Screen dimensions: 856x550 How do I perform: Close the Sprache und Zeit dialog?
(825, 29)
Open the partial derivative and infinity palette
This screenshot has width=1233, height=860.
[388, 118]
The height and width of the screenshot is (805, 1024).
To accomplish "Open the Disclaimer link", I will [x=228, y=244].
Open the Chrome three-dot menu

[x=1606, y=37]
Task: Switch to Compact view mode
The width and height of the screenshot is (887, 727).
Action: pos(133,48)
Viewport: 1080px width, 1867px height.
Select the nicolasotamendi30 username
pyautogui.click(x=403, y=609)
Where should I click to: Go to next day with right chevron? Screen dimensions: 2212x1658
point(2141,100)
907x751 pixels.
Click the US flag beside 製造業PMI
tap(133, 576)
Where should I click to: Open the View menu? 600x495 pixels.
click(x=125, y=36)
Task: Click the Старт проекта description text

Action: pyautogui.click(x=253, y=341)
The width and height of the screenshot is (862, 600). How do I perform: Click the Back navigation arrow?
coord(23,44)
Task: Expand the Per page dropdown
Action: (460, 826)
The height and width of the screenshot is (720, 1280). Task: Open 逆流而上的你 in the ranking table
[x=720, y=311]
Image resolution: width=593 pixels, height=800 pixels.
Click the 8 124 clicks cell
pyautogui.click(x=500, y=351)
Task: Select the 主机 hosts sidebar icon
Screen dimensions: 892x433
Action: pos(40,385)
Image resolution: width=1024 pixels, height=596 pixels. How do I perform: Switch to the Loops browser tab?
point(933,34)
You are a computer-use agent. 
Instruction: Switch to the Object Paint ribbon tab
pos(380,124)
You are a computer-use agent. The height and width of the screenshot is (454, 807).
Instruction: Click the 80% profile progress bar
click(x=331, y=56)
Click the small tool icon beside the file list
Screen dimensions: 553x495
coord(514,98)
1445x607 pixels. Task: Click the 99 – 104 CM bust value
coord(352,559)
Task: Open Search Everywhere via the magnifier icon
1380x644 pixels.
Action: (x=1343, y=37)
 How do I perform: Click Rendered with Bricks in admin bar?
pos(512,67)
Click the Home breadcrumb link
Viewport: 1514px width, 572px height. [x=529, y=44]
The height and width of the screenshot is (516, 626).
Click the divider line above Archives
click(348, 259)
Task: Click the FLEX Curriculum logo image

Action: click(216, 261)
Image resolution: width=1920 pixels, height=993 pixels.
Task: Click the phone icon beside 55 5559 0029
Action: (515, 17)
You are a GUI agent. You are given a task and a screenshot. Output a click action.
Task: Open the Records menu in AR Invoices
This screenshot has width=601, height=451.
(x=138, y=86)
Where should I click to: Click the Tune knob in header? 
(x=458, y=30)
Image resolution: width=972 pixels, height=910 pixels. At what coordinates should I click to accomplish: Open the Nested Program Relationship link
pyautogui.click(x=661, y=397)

********************

Each line that contains the string "agent" should be copied from the data above.

TASK OUTPUT:
You are a computer-use agent. 
You are a computer-use agent. The height and width of the screenshot is (454, 807).
You are a GUI agent. You are given a task and a screenshot. Output a click action.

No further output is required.